• _PASSAGE TO READ_
- Opening Delimiter -

World Cup 2006: ‘Low Profile’ Policing Prevents ‘Hooliganism’
Lessons learned from the behaviour of England fans and Portuguese police at ‘Euro2004’ include:
- Low profile policing is the most effective way to tackle English football hooliganism abroad.
- Unnecessary use of ‘riot police’ can lead to conflict.
- The low profile approach works by helping to support positive forms of English football fan identity
- Positive English fan identity improves relationships with other fans and the police whilst at the same time undermining the activities of hooligans.
Hooliganism has been referred to as the ‘English disease.’ With the World Cup 2006 less than 2 weeks away, the behaviour of England fans and the actions of the police in Germany will be under intense scrutiny. But in June during Euro2004 there were only minor incidents of ‘hooliganism’ in Portugal and none in match cities. So how can the almost total absence of violence among England fans in Lisbon be explained? And can the answer to this question help us to understand the key to peaceful matches this summer?

- Closing Delimiter -

• _EXTRACTED DATA_
- Opening Delimiter -

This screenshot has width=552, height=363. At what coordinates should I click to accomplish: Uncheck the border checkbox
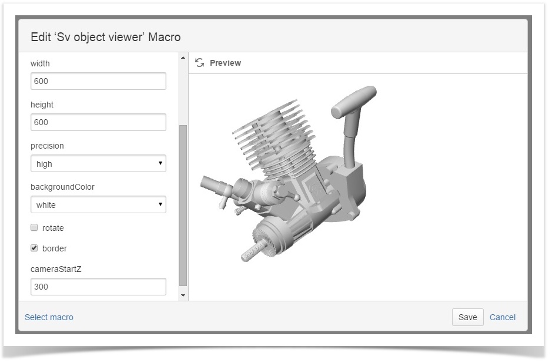click(x=34, y=248)
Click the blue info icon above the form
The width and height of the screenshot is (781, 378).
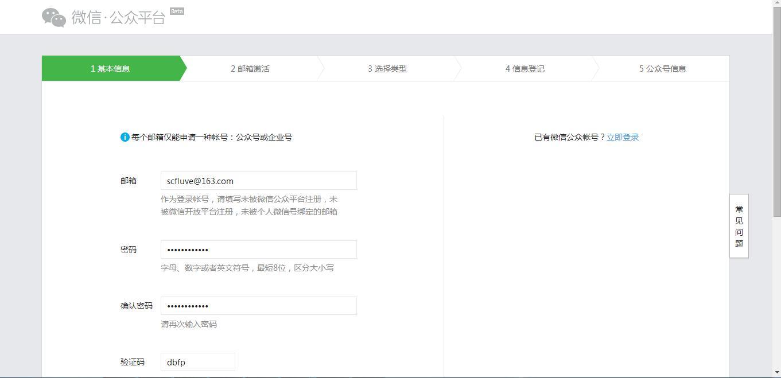coord(125,137)
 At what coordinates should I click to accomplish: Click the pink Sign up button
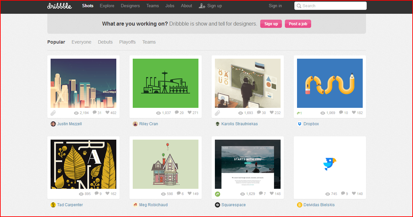271,24
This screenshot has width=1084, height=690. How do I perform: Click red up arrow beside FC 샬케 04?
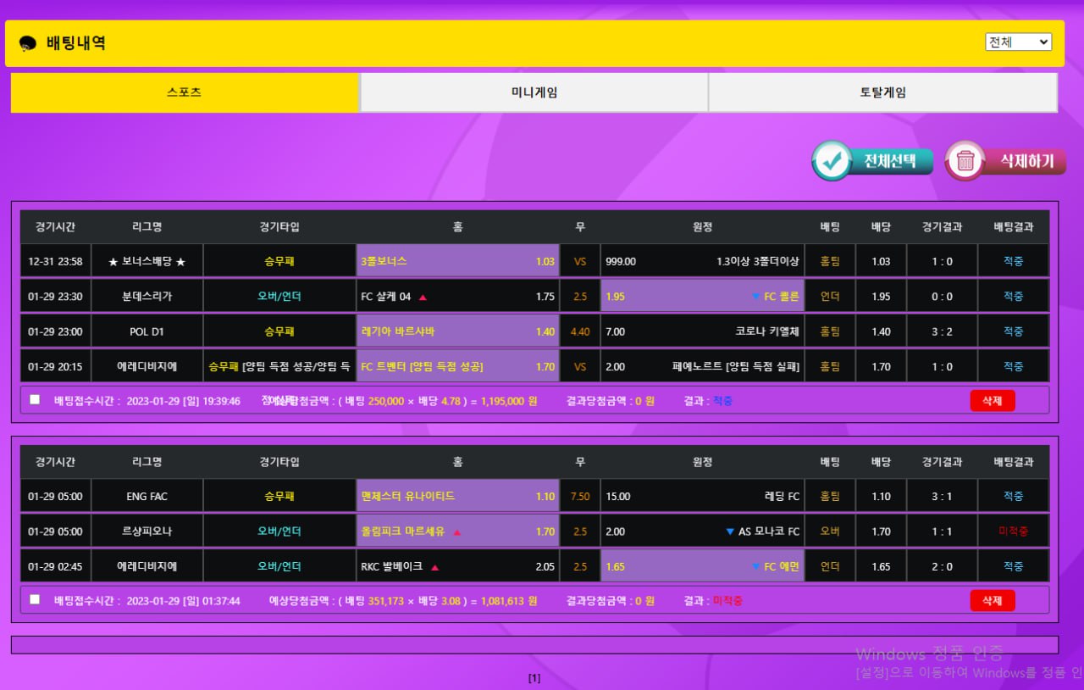tap(423, 297)
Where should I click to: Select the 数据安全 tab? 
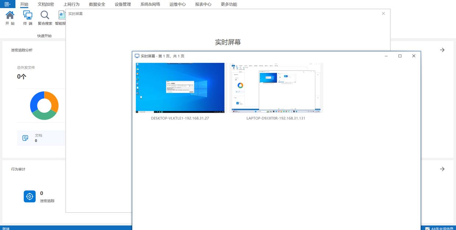tap(97, 4)
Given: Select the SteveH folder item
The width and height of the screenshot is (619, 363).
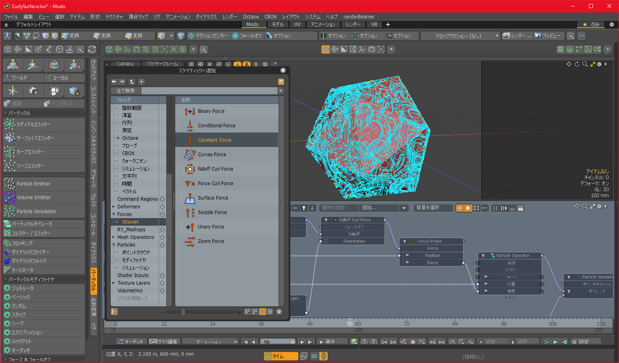Looking at the screenshot, I should click(x=130, y=222).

- Closing Delimiter -

Reproduce the whole text above about low profile policing and English football hooliganism, word for word.

World Cup 2006: ‘Low Profile’ Policing Prevents ‘Hooliganism’
Lessons learned from the behaviour of England fans and Portuguese police at ‘Euro2004’ include:
- Low profile policing is the most effective way to tackle English football hooliganism abroad.
- Unnecessary use of ‘riot police’ can lead to conflict.
- The low profile approach works by helping to support positive forms of English football fan identity
- Positive English fan identity improves relationships with other fans and the police whilst at the same time undermining the activities of hooligans.
Hooliganism has been referred to as the ‘English disease.’ With the World Cup 2006 less than 2 weeks away, the behaviour of England fans and the actions of the police in Germany will be under intense scrutiny. But in June during Euro2004 there were only minor incidents of ‘hooliganism’ in Portugal and none in match cities. So how can the almost total absence of violence among England fans in Lisbon be explained? And can the answer to this question help us to understand the key to peaceful matches this summer?